Iron supplementation, ferritin measurement, and altered donation intervals represent successful approaches for mitigation of ID in donors. Blood collection organizations are challenged with making these operationally effective without negatively impacting blood availability. Some donors recognize the benefits of taking iron, and ~50% of high intensity donors do so [71]. However, only 21% of an unselected group of 53,989 donors in the US reported taking iron [72]. France studied 1,533 donors in the US finding that providing information about risk for iron depletion and behaviors to mitigate risk, improved post-donation iron use without impact on donor retention. However, ~45% of the educated donors still did not take iron [73]. Investigators have examined extending the inter-donation interval based on the donor’s ferritin level. A program in the Netherlands extends the interval to 6 or 12 months if ferritin is below 15 or 30 ng/mL, respectively [74,75]. This policy effectively mitigates ferritin below 15 ng/mL when returning following deferral. Overall, the deferred donors made fewer donations, but also had fewer low hemoglobin deferrals resulting in improved donor retention. However, the program decreased the blood supply, requiring collection of more units from non-deferred donors, which puts those donors at increased risk for low ferritin, or recruitment of new donors. The impact of ferritin testing on whole blood collection was modeled by Blake using Canadian Blood Services data [76]. The model predicts 3.1% decrease in donations if intervals were extended to 6 months when ferritin is <26 ng/mL. The authors emphasized that ferritin testing programs need to be coupled with educational programs to encourage return following deferral. Limitations of these models are that they did not include the impact of fewer low hemoglobin deferrals and did not incorporate use of iron supplements by donors, which substantially enhance recovery of ferritin following donation.

Conclusion

Blood donation places considerable stress on donor iron stores placing them at risk for ID and ID anemia. Improved communication of the importance of iron for recovery following blood donation is needed, as well as development of programs that mitigate donor ID without impacting the blood supply.

Key Points.

  • Intermediate and advanced iron deficiency are common in blood donors in high- and low-resource countries.

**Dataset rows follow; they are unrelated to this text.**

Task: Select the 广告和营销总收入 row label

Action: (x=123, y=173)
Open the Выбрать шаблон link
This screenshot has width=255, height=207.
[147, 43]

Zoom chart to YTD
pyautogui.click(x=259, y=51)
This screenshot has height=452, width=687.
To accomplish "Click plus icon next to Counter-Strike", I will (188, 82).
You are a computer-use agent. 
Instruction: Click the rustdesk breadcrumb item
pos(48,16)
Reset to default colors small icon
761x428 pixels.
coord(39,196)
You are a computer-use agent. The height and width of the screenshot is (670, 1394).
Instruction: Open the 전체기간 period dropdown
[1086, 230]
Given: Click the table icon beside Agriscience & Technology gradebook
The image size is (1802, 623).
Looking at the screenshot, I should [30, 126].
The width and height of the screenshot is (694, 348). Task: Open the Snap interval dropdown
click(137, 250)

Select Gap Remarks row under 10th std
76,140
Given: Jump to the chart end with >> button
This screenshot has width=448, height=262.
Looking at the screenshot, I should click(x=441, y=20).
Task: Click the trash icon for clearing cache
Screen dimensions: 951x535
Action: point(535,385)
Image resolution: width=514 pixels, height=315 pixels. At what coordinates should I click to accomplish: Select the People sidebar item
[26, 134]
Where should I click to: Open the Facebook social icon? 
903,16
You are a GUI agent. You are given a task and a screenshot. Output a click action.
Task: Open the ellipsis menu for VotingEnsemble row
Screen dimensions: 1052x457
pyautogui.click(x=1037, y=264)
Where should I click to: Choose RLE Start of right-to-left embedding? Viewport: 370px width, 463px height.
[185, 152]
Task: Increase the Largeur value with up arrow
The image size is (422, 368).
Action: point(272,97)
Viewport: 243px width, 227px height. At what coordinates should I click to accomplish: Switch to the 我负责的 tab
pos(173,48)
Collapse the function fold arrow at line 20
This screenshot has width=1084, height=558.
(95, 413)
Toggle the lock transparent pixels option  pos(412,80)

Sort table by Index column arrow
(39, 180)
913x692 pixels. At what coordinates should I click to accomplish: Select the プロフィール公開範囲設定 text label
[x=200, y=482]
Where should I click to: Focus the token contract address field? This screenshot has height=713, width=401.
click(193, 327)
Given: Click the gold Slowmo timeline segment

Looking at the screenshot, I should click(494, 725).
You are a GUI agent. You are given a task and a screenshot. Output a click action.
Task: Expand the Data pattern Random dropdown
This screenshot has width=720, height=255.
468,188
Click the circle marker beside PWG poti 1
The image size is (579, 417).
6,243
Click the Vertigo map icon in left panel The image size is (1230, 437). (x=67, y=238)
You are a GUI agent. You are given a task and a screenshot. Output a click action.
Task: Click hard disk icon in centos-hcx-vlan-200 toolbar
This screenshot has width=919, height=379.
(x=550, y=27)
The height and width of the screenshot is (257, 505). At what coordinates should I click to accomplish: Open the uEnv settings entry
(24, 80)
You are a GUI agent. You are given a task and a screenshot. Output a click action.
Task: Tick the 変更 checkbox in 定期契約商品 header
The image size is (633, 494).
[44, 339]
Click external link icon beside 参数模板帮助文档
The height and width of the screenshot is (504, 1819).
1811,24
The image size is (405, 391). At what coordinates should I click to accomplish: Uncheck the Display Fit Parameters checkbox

  • Premenopausal women, young donors, and high-frequency donors are at greatest risk of donation-induced iron deficiency.

  • Although studies assessing serious outcomes relating to donation-associated iron loss (alterations of cognitive function or adverse pregnancy outcomes) have been negative to date, few studies have been conducted and a precautionary approach is appropriate for vulnerable donors. Pica, restless legs syndrome, fatigue and other quality of life conditions continue to be studied.

  • Ferritin testing is reducing reliance on hemoglobin as an indicator of iron status in some donor populations. Iron-depleted donors are increasingly provided information about iron deficiency that empowers them to take measures to protect their health and wellbeing.

  • Supplemental iron mitigates iron deficiency, but distribution of iron by blood collecting organizations is not commonly practiced. The opportunity to personalize donor management is beginning to take shape.

Financial support and sponsorship.

This work was supported by the National Institutes of Health HL149364 to AEM

Footnotes

Conflicts of interest.

AEM receives research funding from Novo Nordisk and has received honoraria for serving on Novo Nordisk Advisory Boards. BRS serves on the advisory board of HemaStrat.